A Canada-Related Headline Illustrates the Difficulty of Focusing Attention where Alertness Is Most Required — Would Most People Pay Attention to a News Piece Entitled, “Tories Put Pipeline Ahead of Phytoplankton”? — Probably Not, and that’s the Point
© 2012 Peter Free
10 February 2012
The following essay flips the perspective about good writing that I took yesterday
(Yesterday’s point is here.)
Today — rather than focusing on uncommunicative science writing — we will look at good writing that necessarily depends on readers’ educated acuity to get its message across.
There is a fundamental knowledge base that has to be in place, before we can communicate effectively about some necessary subjects.
First, the “boring-ness” of paying attention to the Real World’s complexity
We need to overcome our distaste for complexity and scientific detail, if we are to comfortably survive.
That means we have to stop watching Lady Gaga (whom I admire) long enough to think about some even more important things.
Because I like subtleties that can kill — if ignored — I chose Dr. David Suzuki’s Canada-related headline to illustrate humanity’s need for near-universal, substantive science education.
Citation — here is the headline that I’m referring to
David Suzuki, Tories Put Pipeline Ahead of Phytoplankton, Huffington Post (10 February 2012)
Not exactly riveting, is it?
Tories and phytoplankton are not attention-getters. Nevertheless, the title concisely states the issue that Dr. Suzuki is addressing.
This is a good example of a good writer, and an important topic, both of which depend on readers’ knowledge base to communicate.
There are subtle (and inevitable) problems with the “phytoplankton” headline — an introduction to the need for substantive science education
Most people don’t know what phytoplankton are. Much less the roles they play in maintaining a habitable biosphere and feeding humanity.
Most non-Canadians could not care less who Canadian Tories are.
And virtually no one but tree-huggers cares about pipelines. Pipelines just move “stuff” from one place to another. Big deal.

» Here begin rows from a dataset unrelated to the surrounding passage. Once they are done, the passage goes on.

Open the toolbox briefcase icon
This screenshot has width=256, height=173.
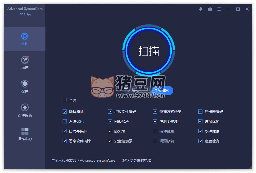pyautogui.click(x=210, y=9)
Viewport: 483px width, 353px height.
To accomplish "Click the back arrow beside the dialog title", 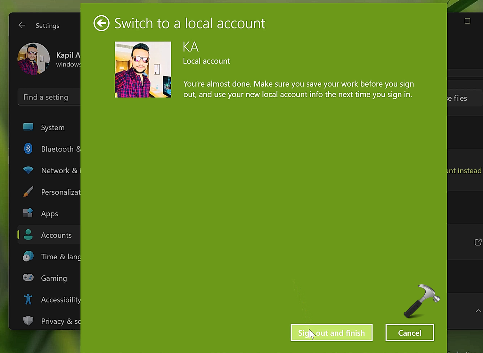I will 101,23.
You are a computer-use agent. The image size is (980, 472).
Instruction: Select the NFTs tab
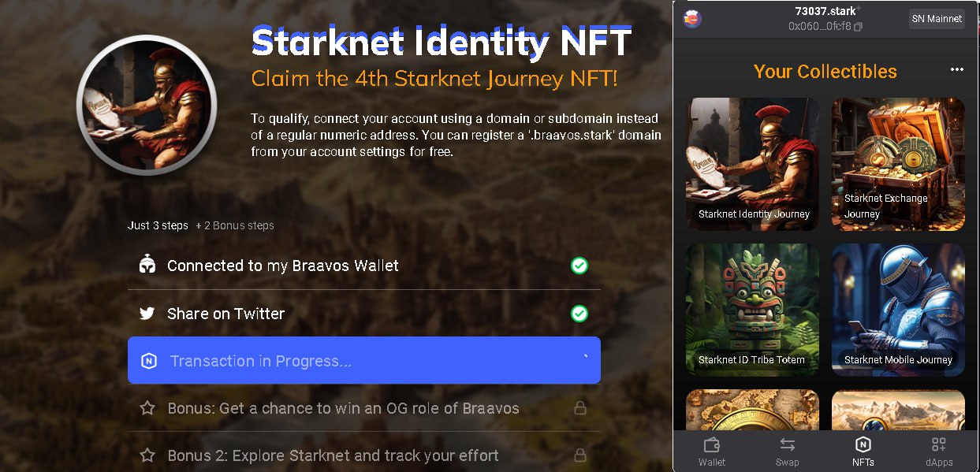click(863, 452)
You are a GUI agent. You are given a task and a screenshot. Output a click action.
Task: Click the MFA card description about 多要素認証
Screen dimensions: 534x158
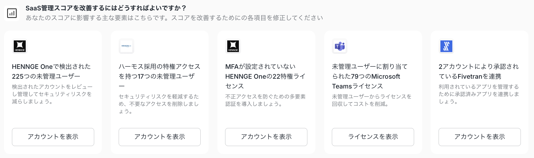(265, 100)
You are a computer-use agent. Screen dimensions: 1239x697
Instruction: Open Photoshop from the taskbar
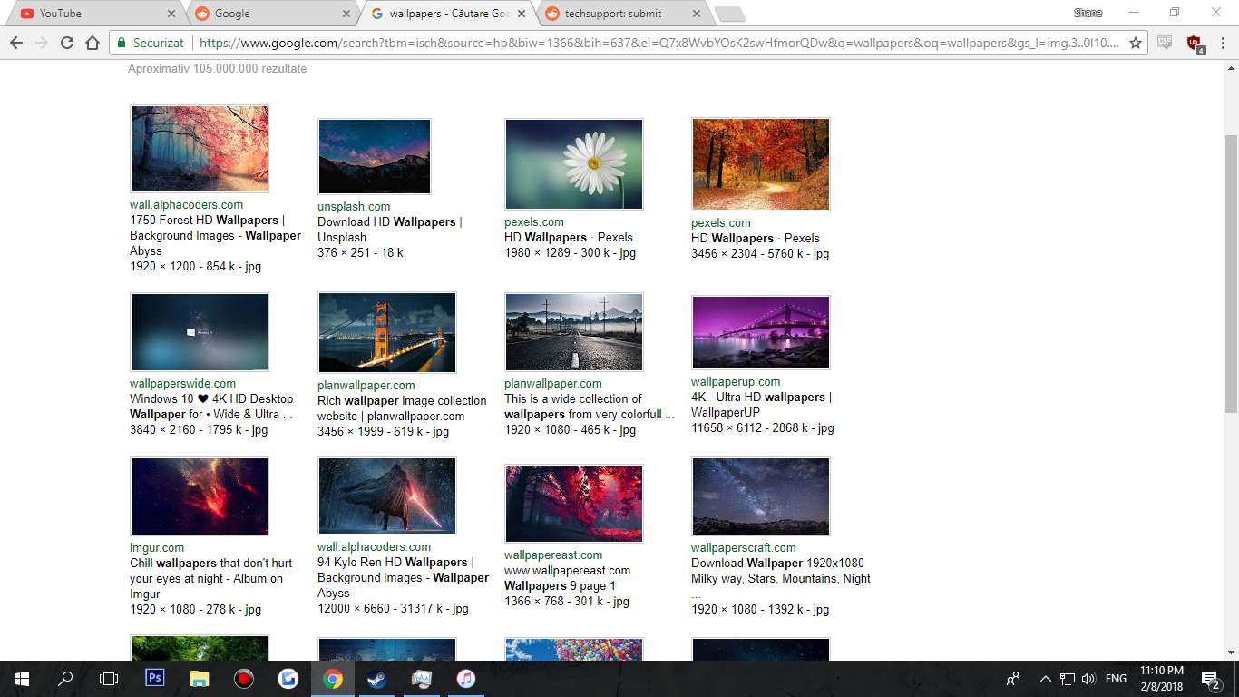pyautogui.click(x=154, y=679)
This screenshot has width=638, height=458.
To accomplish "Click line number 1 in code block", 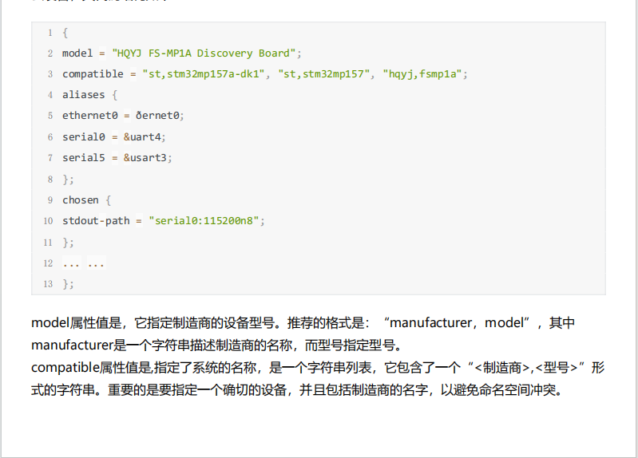I will 50,33.
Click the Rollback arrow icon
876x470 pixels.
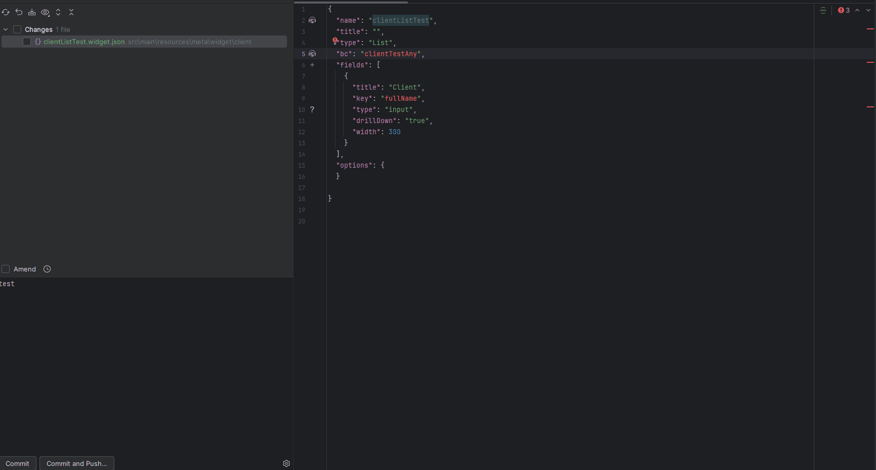[x=19, y=12]
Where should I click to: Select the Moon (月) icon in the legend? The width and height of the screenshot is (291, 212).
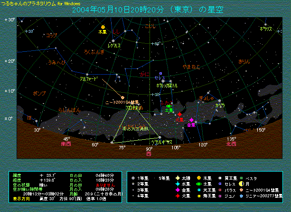pyautogui.click(x=242, y=183)
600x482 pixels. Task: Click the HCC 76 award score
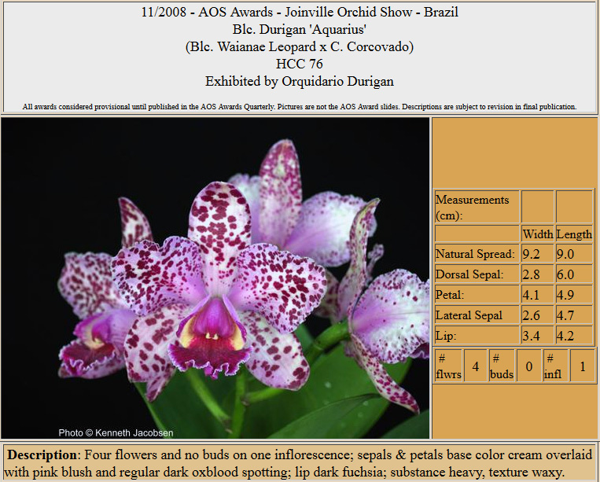tap(300, 64)
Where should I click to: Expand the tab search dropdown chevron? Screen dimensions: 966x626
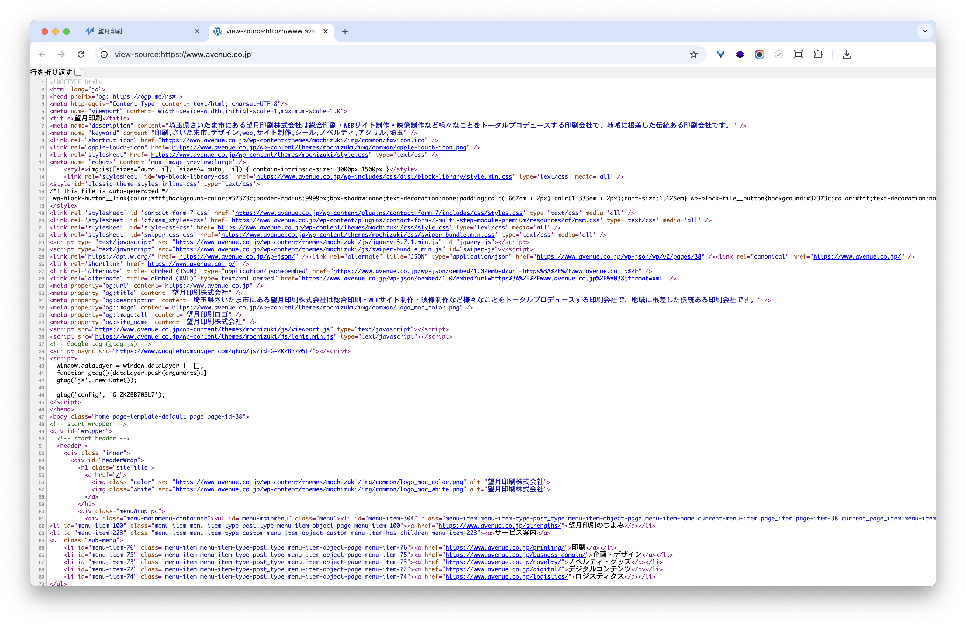coord(925,31)
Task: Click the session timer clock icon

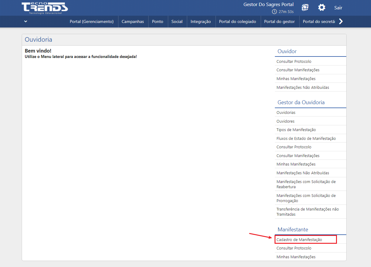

From the average person’s perspective, there is not one good reason to read David Suzuki’s essay. Despite the fact that he is addressing an issue, which in the long run, just might kill some of us or our children.
Why Dr. Suzuki’s title and essay matter, despite our predictably bored response
Let’s grant that Tories mentioned in the Suzuki’s lead-in serve only as the “bad guys.”
Outside Canada, we don’t need to know who Tories actually are. Being implied “evil-doers” is enough to generate at least a slight interest in Suzuki’s article title.
But phytoplankton?
This is where the science education component of this essay enters.
Let’s cut the word into its two parts, “plankton” and “phyto.”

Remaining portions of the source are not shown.